PARTS OF THE EXERCISE:
(1) Print the passage from the excerpt on the Affordable Care Act ruling, starting at "A federal district" and ending at "its constitutional power.".
(2) Answer these questions using the excerpt on the Affordable Care Act ruling:
(a) In which federal district was the court that ruled the individual mandate unconstitutional?
(b) In what year did the ACA pass?
(c) In what year did the Supreme Court find the individual mandate within Congress's taxing powers?

-- EXCERPT PROVIDED follows --

A federal district court, in the Northern District of Texas, has ruled, in Children’s Hospital Association of Texas v. Azar et. al., that the individual mandate provision contained in the Affordable Care Act (“ACA”) is unconstitutional. Furthermore, the court ruled that the individual mandate was inseverable from the ACA and, therefore, the entire law is invalid.
Background. After the ACA’s passage in 2010, several parties challenged the law’s constitutionality on several levels, including the ability of Congress to regulate insurance under the Constitution’s Commerce Clause. In 2012, the Supreme Court concluded that the individual mandate, which requires almost all Americans to have health insurance or pay a tax, was within Congress’s taxing powers and therefore within its constitutional power.

-- EXCERPT PROVIDED concluded --
-- COLLECTED MATERIAL follows --

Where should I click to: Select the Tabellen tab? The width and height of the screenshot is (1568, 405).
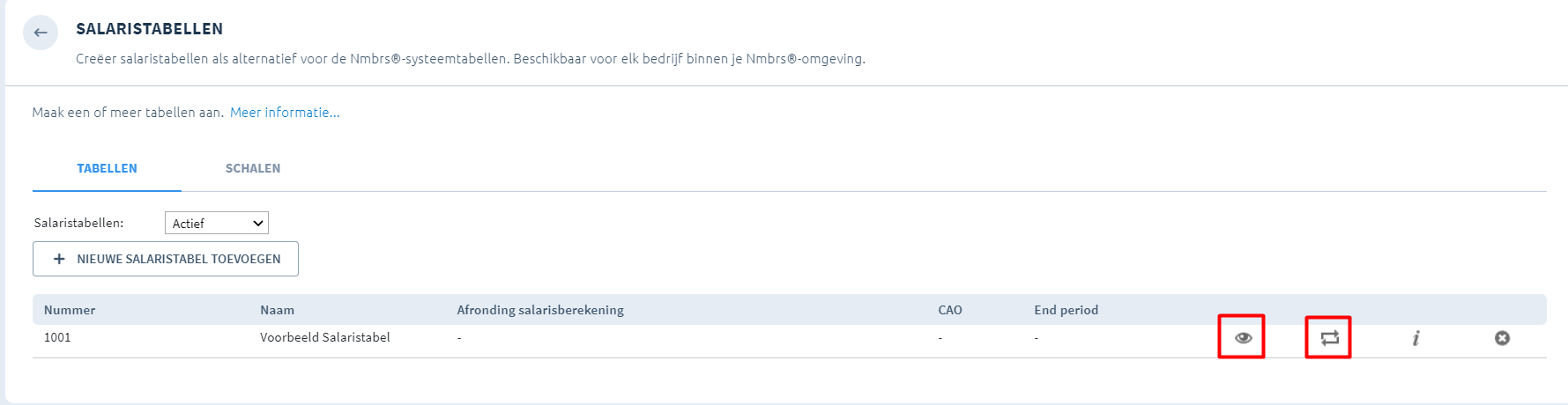pyautogui.click(x=107, y=168)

-- COLLECTED MATERIAL concluded --

TASK-BY-TASK ANSWERS:
(1)
A federal district court, in the Northern District of Texas, has ruled, in Children’s Hospital Association of Texas v. Azar et. al., that the individual mandate provision contained in the Affordable Care Act (“ACA”) is unconstitutional. Furthermore, the court ruled that the individual mandate was inseverable from the ACA and, therefore, the entire law is invalid.
Background. After the ACA’s passage in 2010, several parties challenged the law’s constitutionality on several levels, including the ability of Congress to regulate insurance under the Constitution’s Commerce Clause. In 2012, the Supreme Court concluded that the individual mandate, which requires almost all Americans to have health insurance or pay a tax, was within Congress’s taxing powers and therefore within its constitutional power.

(2)
(a) The Northern District of Texas
(b) 2010
(c) 2012